D/A: polygenetic
The wild can be best described as a:
"new terrifying word for urban drift...spontaneous emergence of unruly and uncontrollable emancipation of self-organizing social forces from the rigid geometries of socially and behaviorally engineered urban space.”The wild consists of an intuitive process, often times found in nature, where one can fluidly move between tactical and strategic modes in relation to fluctuating conditions. Examples of the wilding phenomenon in action and studied: a NY Times diagram of people "wilding" in the Harlem Ghetto, the wilding maneuvers of the Vietcong, the Santa Fe Institute of Complexity’s description of computer modeled bottom-up system of organization.
What then is a wild architecture? Instead of calling it architecture, Winter coins the term “polygenetic structures” to describe a hybrid condition of city and architecture. No specific examples are given, only parameters for what it could be: large, complex, and fundamentally open ended and unfinished. Examples that do come to my mind scale up from the street vending cart to the agglomerations of shantytowns, favelas, and slums have formed a relationship with the city. These structures are what makes the urban possible as its continued existence depends on the amount of work, information, and form made available.

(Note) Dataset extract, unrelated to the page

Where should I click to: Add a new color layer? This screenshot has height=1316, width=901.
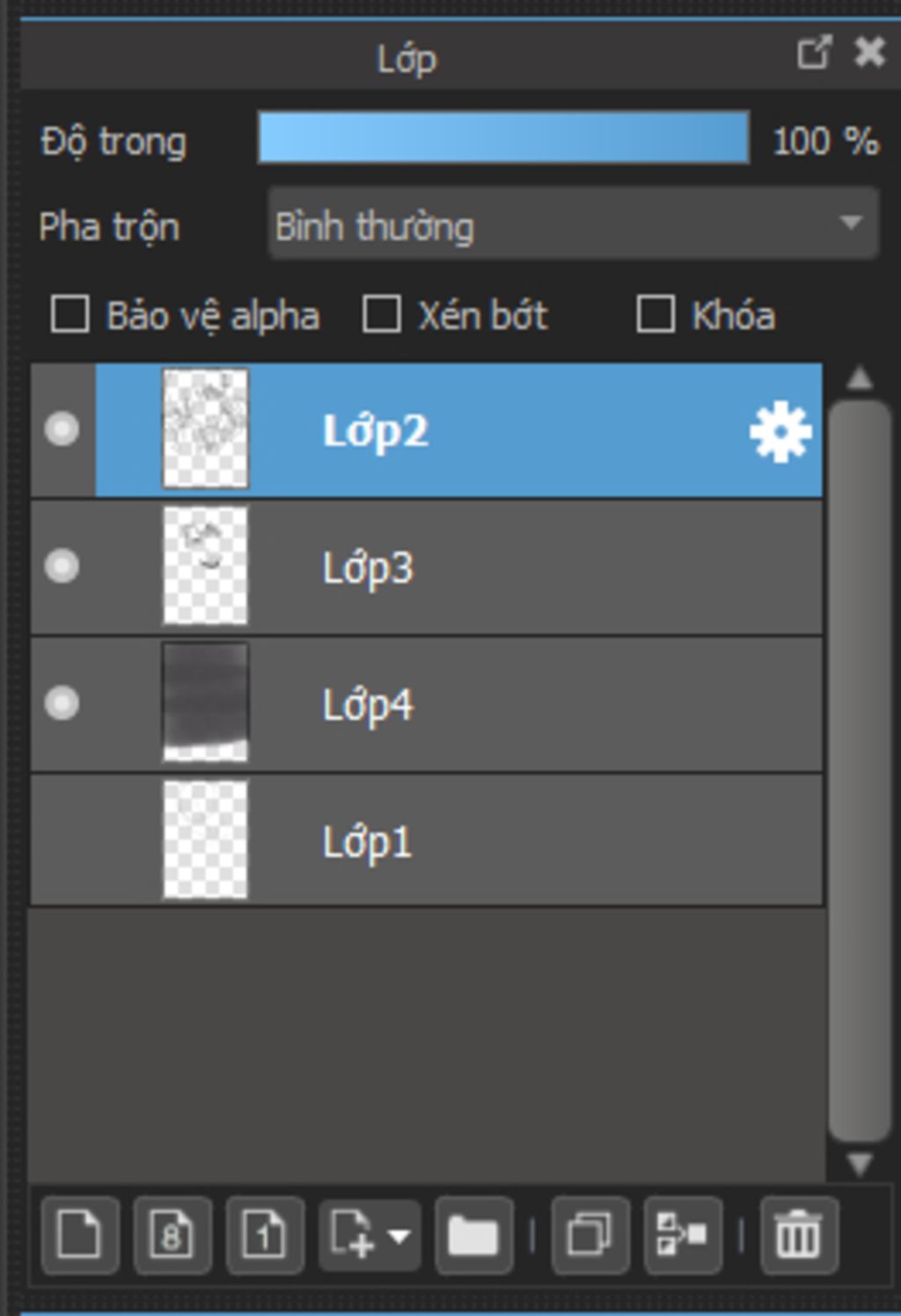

As the world continues to urbanize, Sanford Kwinter thinks it becomes imperative for designers to follow in the same logic of how the “wild” self-organizes. How then does one use the logic of the wild to design the urban fabric? Digital technology gets hinted throughout the article with terms like reaching “computational thresholds” and algorithms to aid us in the process. From a legislative point of view, one could see more flexible legal devices employed besides grids, parceling, and zoning systems.
This then leads into my next question of what gives us the right, let alone the assumption, that we can influence such design outcomes with wilding agendas. Didn’t modern planning projects armed with their social sciences of yesterday end in spectacular failures of segregated housing and market driven isolated communities? Winter himself implies this with claims that “less than 5% of this [urban substance] will be designed or planned” in the traditional manner (191). Could the mere intervention of architects disrupt the logic of a truly wild urbanity or would our participation really help this process along?
For whatever reason, Kwinter thinks that the wild can be wielded so that “we will earn the right to call ourselves urbanists again.” What were we before then? Nomads? Dwellers? Villagers? Townies? Suburbanists? Jetsetters? If we were urbanists, then how did we lose this title? Were we ever Kwinter’s definition of urbanists to begin with? Why is it so important a title to reclaim? For him to make such a claim must be more than just a design profession’s intellectual and political justification of existence:
"Today's task is to induce, dare one say grow-these polygenetic structures, or more accurately, to program the systems that enable such structures, in their turn, and at a sufficient wild distance, to assemble themselves… Design today must find ways to approximate, borrow, and transform morphogenetic processes from all aspects of the wild nature, to invent artificial means of creating living artificial environments. We must learn to see design algorithms everywhere we look." (191, “The Wild” from Far from Equilibrium)Why the necessity to adapt these wilding strategies? Is the wild a more natural, sustainable, or intuitive way for society and designers to function? Does this lead to new possibilities in our design endeavors? Or, is the call for wilding just another one of our knee-jerk Western impulses to impose control or perhaps an anthropocentric urge? Will wilding be more liberating for the rest of humanity than what’s been planned in the past?
Kwinter does imply some imperatives in the article’s footnotes, highlighting the potential for abuse of mis-wielding and misunderstanding of the wild. The scenario presented in the film Blue Thunder is an example of wilding lessons from Vietnam relearned by the government in its helicopter crime operations. In the U.S., apparently the urban is “under siege by laissez-fiare ideology and the new Republican-led feudalism that is striving to shape it (191).” The example echoes warnings by past technology critics of a world fostering totalitarian impulses.
As much as Kwinter calls out to designers to wield the wild, in practice, we architects have little political levers to pull. Even what he is advocating is a strategy, that more planners, urban designers, policy makers ought to listen to. At best we can only wield with the wild by maybe forwarding this article to the second floor.